O Globo, Segundo Caderno/Prosa, p. 8
19 de Dez de 2015

Um Rio que passou
Livro conta história dos primeiros 'kariokas'
Em 'O Rio antes do Rio', jornalista detalha o cotidiano das tribos ancestrais que habitaram a cidade

Mariana Filgueiras

RIO - O samba "Sapopemba e Maxambomba", de Nei Lopes e Wilson Moreira (mais conhecido na gravação de Zeca Pagodinho, de 1998), é uma das poucas referências populares ao Rio de Janeiro original, aquele pré-colonial, habitado por guerreiros tupinambás, que hoje pouco resiste nos nomes de alguns bairros: "Tairetá hoje é Paracambi/ e a vizinha Japeri/ um dia já se chamou Belém (final do trem). / E Magé, com a serra lá em riba/ guia de Pacobaíba/ um dia já foi também (tempo do vintém). / Deodoro já foi Sapopemba/ E Nova Iguaçu, Maxambomba".
Foi para saber um pouco mais de Tairetá, Sapopemba e Maxambomba que o jornalista Rafael Freitas da Silva reuniu relatos de viajantes estrangeiros, crônicas de jesuítas e diários de colonizadores e escreveu "O Rio antes do Rio", que chega hoje às livrarias pela Babilônia Editorial. A obra, que tem pesquisa de fôlego acadêmico e texto em tom de crônica, detalha o cotidiano das tribos que habitavam a Guanabara antes da colonização.
- Nós ignoramos completamente toda a história que havia antes - dispara como uma flecha o autor, ao comentar a atenção exclusiva que se dá ao Rio de Janeiro pós-fundação, em 1565. - Foi justamente pensando nesta efeméride de 450 anos da cidade que resolvi matar essa curiosidade, há uns três anos, quando comecei a pesquisa.
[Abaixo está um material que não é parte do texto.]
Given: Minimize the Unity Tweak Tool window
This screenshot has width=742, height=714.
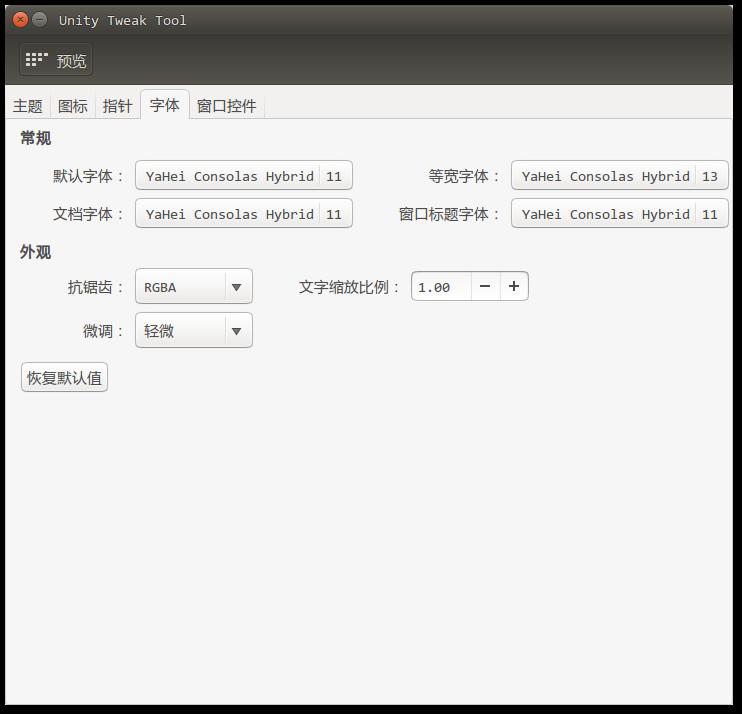Looking at the screenshot, I should [x=39, y=20].
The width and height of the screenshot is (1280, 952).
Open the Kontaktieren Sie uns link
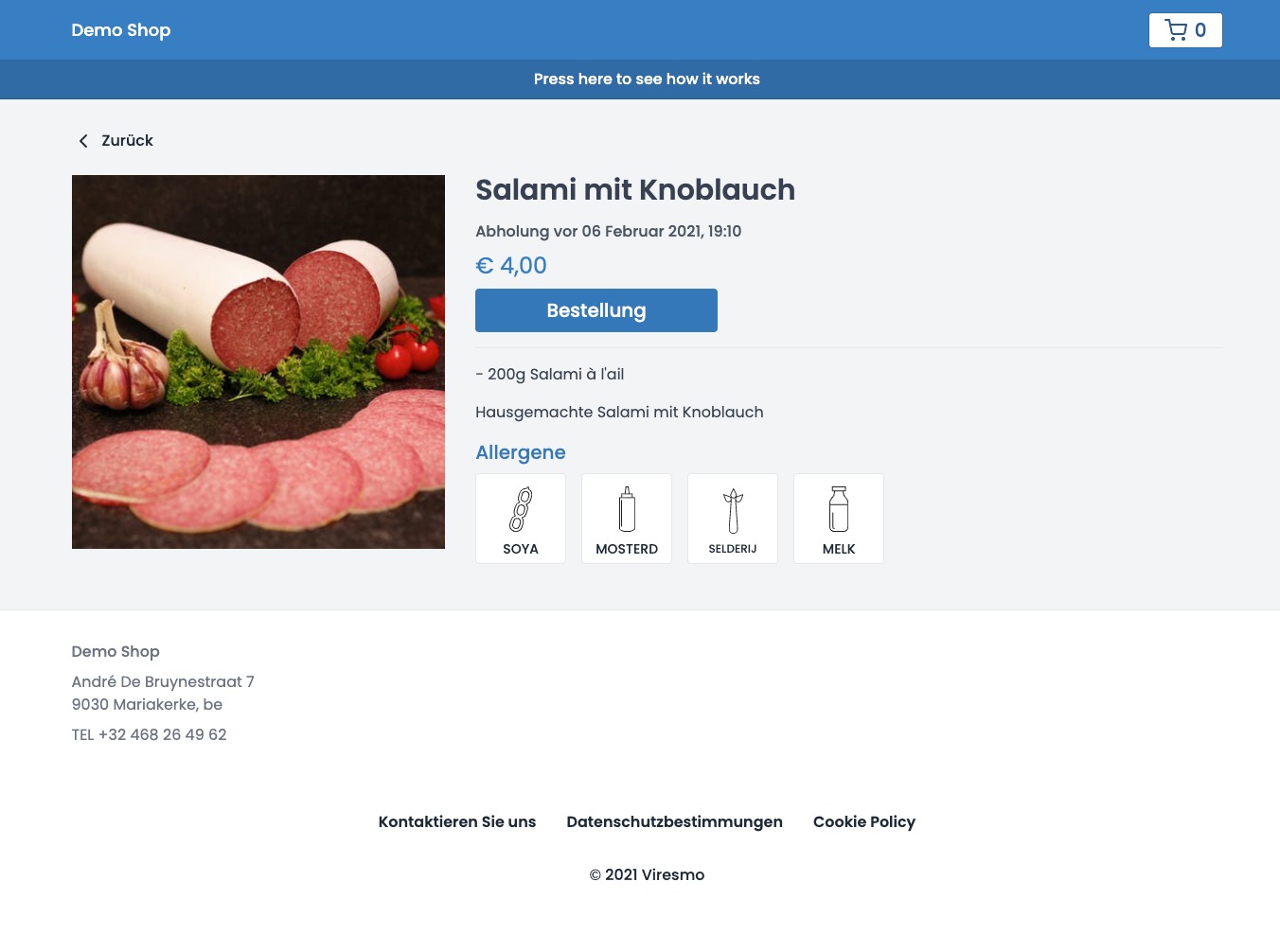point(457,821)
Sempre quis entender como era o Rio antes desse Rio que conhecemos, e depois de fazer o livro, percebi que um Rio de Janeiro teve que acabar para que outro pudesse existir.
"cidade tupinambá"
A curiosidade virou mote quando o jornalista encontrou numa biblioteca um exemplar de "Viagem à terra do Brasil", do missionário calvinista francês Jean de Léry, que veio ao país acompanhando a comitiva da França Antártica. No livro, chamou a atenção de Rafael o relato de um diálogo em que um viajante francês e um tupinambá listam, em conjunto, todas as aldeias que existiram por aqui. Instigado, ele fez um levantamento de todas as informações que encontrou sobre as tribos (de maioria tupinambá), e o resultado é uma aula de kariokice, por assim dizer: "Era uma época em que morar na Guanabara significava ser um guerreiro em busca de um lugar no paraíso eterno. Confiar nos desígnios dos karaíbas e dos marakás, remar em busca dos piraîques, lambuzar-se de eirá, criar armadilhas para onças e espreitar as águias", diz um dos trechos que mais provocam curiosidade pelo desconhecido.
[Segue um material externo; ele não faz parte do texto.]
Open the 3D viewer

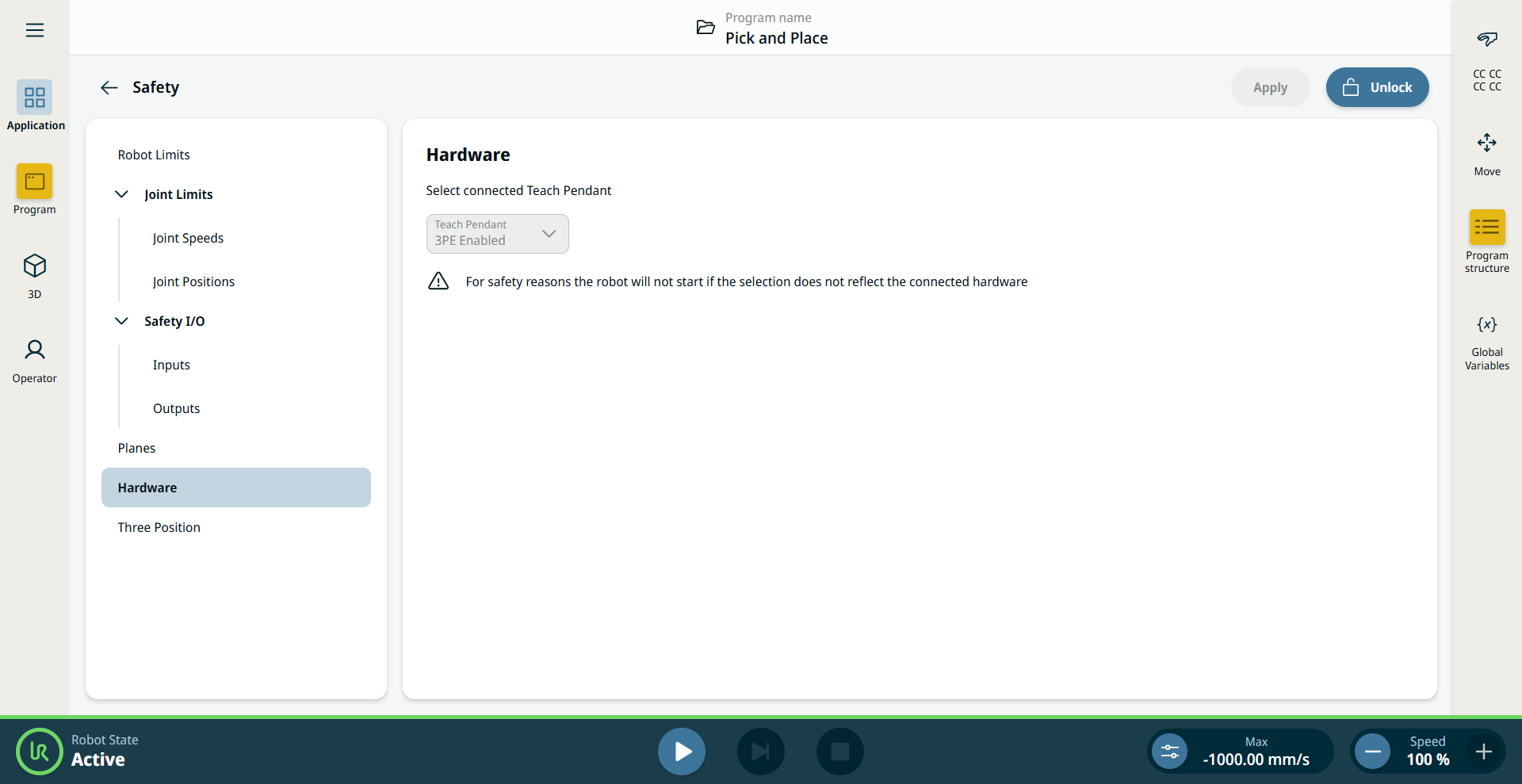tap(34, 266)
- Quis reunir os detalhes do dia a dia desse Rio que passou - diz Rafael, que abre o livro narrando como era o parto de um bebê à época e segue esmiuçando a rotina de um menino e uma menina na tribo. - Aos olhos de hoje, o carioca é filho de uma mulher escravizada. Trazer à tona a realidade dessa cidade tupinambá foi o que quis fazer com a minha pesquisa.
Rafael também detalha curiosidades sobre os kariókas originais (o termo karióka, aliás, designava a primeira tribo que se acessava à entrada da Baía de Guanabara): os homens tinham o costume de achatar o nariz dos recém-nascidos; de comer os inimigos em rituais canibais que tinham a importância de um réveillon; e paravam tudo o que estivessem fazendo quando passava uma arara-canindé, para admirar sua beleza.
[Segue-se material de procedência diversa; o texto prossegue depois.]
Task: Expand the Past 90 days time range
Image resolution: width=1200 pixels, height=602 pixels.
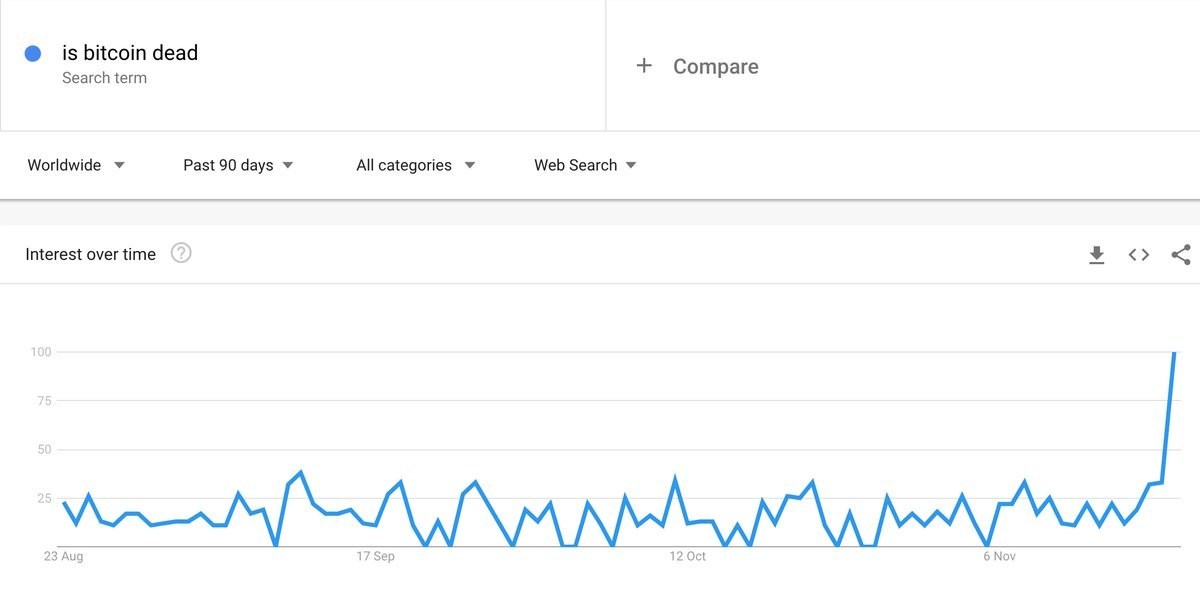Action: coord(238,165)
- Hoje em dia, só vi uma arara dessas no zoológico, e não parecia tão bonita quanto nos relatos - conta Rafael, que espera que o livro renda frutos em outras cidades que têm uma "pré-história" tão interessante, como São Paulo ou Salvador. - Parece que a gente quer apagar o passado. Acho que toda escola tinha que dar ao menos um semestre de aula de tupi, língua que cruza todo o nosso vocabulário. No México, eles idolatram os astecas, o turismo é voltado para a cultura asteca. As pessoas estão buscando modelos alternativos de civilização e têm curiosidade por esse passado remoto. No Rio, tínhamos uma grande civilização tupi, e não sabemos quase nada desse período. O Museu do Índio não é visitado, a Aldeia Maracanã, quase posta abaixo, e o Museu do Amanhã foi feito no formato de oca, mas será que terá alguma referência sobre o futuro dessa memória?